_Work to complete_
For every line below, set down an identical copy.

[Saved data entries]
★ ★ ★
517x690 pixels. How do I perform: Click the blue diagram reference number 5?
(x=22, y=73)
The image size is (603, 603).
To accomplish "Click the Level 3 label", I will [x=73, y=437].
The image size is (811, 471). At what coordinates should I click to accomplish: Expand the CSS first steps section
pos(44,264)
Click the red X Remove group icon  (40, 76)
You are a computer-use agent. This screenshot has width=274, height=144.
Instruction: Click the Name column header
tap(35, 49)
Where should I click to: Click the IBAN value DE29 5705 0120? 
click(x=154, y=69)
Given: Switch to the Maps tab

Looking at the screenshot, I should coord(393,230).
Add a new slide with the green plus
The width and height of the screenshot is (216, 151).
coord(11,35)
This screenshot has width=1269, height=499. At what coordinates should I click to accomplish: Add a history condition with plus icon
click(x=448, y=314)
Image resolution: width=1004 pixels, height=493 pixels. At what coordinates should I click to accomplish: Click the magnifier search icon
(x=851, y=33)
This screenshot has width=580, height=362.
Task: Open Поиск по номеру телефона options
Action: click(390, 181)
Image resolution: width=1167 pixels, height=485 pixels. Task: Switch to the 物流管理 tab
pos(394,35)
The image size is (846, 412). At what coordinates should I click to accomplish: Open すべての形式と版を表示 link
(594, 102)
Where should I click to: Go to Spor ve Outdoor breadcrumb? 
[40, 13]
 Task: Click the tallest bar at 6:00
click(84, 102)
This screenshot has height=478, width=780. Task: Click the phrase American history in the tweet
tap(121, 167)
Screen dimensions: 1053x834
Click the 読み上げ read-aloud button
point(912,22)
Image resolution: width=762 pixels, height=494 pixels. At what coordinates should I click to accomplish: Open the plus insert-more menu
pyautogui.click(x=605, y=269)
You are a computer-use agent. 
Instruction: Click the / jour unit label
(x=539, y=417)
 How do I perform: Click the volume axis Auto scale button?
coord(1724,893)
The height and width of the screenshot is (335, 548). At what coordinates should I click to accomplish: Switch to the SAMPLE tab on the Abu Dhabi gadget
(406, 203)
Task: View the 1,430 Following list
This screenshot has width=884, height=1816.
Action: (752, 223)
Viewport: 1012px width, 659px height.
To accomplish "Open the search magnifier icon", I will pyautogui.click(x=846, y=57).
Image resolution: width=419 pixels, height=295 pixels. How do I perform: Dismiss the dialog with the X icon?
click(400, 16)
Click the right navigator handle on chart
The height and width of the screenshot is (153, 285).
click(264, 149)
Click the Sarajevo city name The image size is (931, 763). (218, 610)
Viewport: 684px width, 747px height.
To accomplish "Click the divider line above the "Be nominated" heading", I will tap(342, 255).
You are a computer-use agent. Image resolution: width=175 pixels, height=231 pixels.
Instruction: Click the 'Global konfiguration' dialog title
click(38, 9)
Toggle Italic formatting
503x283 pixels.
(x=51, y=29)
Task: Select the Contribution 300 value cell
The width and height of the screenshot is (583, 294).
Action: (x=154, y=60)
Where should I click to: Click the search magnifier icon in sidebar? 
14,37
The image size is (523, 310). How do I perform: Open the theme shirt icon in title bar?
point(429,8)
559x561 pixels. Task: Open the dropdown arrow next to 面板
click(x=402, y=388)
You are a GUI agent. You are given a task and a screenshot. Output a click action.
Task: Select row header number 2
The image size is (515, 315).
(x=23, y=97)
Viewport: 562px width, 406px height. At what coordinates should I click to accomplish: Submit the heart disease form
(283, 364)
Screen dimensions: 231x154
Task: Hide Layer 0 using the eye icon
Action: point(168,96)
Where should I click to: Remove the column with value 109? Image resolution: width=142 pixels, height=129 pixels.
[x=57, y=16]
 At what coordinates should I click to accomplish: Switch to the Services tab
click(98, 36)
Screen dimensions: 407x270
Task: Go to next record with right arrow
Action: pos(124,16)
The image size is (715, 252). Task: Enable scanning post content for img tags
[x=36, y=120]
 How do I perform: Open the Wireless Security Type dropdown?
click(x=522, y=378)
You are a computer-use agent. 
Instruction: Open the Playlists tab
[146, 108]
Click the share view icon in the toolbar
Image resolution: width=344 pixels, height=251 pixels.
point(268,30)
★ ★ ★
_Answer to the exercise_
517x690 pixels. How do I perform: Click the blue diagram reference number 5?
(x=22, y=73)
The image size is (603, 603).
To accomplish "Click the Level 3 label", I will [x=73, y=437].
The image size is (811, 471). At what coordinates should I click to accomplish: Expand the CSS first steps section
pos(44,264)
Click the red X Remove group icon  (40, 76)
You are a computer-use agent. This screenshot has width=274, height=144.
Instruction: Click the Name column header
tap(35, 49)
Where should I click to: Click the IBAN value DE29 5705 0120? 
click(x=154, y=69)
Given: Switch to the Maps tab

Looking at the screenshot, I should coord(393,230).
Add a new slide with the green plus
The width and height of the screenshot is (216, 151).
coord(11,35)
This screenshot has width=1269, height=499. At what coordinates should I click to accomplish: Add a history condition with plus icon
click(x=448, y=314)
Image resolution: width=1004 pixels, height=493 pixels. At what coordinates should I click to accomplish: Click the magnifier search icon
(x=851, y=33)
This screenshot has width=580, height=362.
Task: Open Поиск по номеру телефона options
Action: click(390, 181)
Image resolution: width=1167 pixels, height=485 pixels. Task: Switch to the 物流管理 tab
pos(394,35)
The image size is (846, 412). At what coordinates should I click to accomplish: Open すべての形式と版を表示 link
(594, 102)
Where should I click to: Go to Spor ve Outdoor breadcrumb? 
[40, 13]
 Task: Click the tallest bar at 6:00
click(84, 102)
This screenshot has height=478, width=780. Task: Click the phrase American history in the tweet
tap(121, 167)
Screen dimensions: 1053x834
Click the 読み上げ read-aloud button
point(912,22)
Image resolution: width=762 pixels, height=494 pixels. At what coordinates should I click to accomplish: Open the plus insert-more menu
pyautogui.click(x=605, y=269)
You are a computer-use agent. 
Instruction: Click the / jour unit label
(x=539, y=417)
 How do I perform: Click the volume axis Auto scale button?
coord(1724,893)
The height and width of the screenshot is (335, 548). At what coordinates should I click to accomplish: Switch to the SAMPLE tab on the Abu Dhabi gadget
(406, 203)
Task: View the 1,430 Following list
This screenshot has width=884, height=1816.
Action: (752, 223)
Viewport: 1012px width, 659px height.
To accomplish "Open the search magnifier icon", I will pyautogui.click(x=846, y=57).
Image resolution: width=419 pixels, height=295 pixels. How do I perform: Dismiss the dialog with the X icon?
click(400, 16)
Click the right navigator handle on chart
The height and width of the screenshot is (153, 285).
click(264, 149)
Click the Sarajevo city name The image size is (931, 763). (218, 610)
Viewport: 684px width, 747px height.
To accomplish "Click the divider line above the "Be nominated" heading", I will tap(342, 255).
You are a computer-use agent. Image resolution: width=175 pixels, height=231 pixels.
Instruction: Click the 'Global konfiguration' dialog title
click(38, 9)
Toggle Italic formatting
503x283 pixels.
(x=51, y=29)
Task: Select the Contribution 300 value cell
The width and height of the screenshot is (583, 294).
Action: (x=154, y=60)
Where should I click to: Click the search magnifier icon in sidebar? 
14,37
The image size is (523, 310). How do I perform: Open the theme shirt icon in title bar?
point(429,8)
559x561 pixels. Task: Open the dropdown arrow next to 面板
click(x=402, y=388)
You are a GUI agent. You are given a task and a screenshot. Output a click action.
Task: Select row header number 2
The image size is (515, 315).
(x=23, y=97)
Viewport: 562px width, 406px height. At what coordinates should I click to accomplish: Submit the heart disease form
(283, 364)
Screen dimensions: 231x154
Task: Hide Layer 0 using the eye icon
Action: point(168,96)
Where should I click to: Remove the column with value 109? Image resolution: width=142 pixels, height=129 pixels.
[x=57, y=16]
 At what coordinates should I click to accomplish: Switch to the Services tab
click(98, 36)
Screen dimensions: 407x270
Task: Go to next record with right arrow
Action: pos(124,16)
The image size is (715, 252). Task: Enable scanning post content for img tags
[x=36, y=120]
 How do I perform: Open the Wireless Security Type dropdown?
click(x=522, y=378)
You are a computer-use agent. 
Instruction: Open the Playlists tab
[146, 108]
Click the share view icon in the toolbar
Image resolution: width=344 pixels, height=251 pixels.
point(268,30)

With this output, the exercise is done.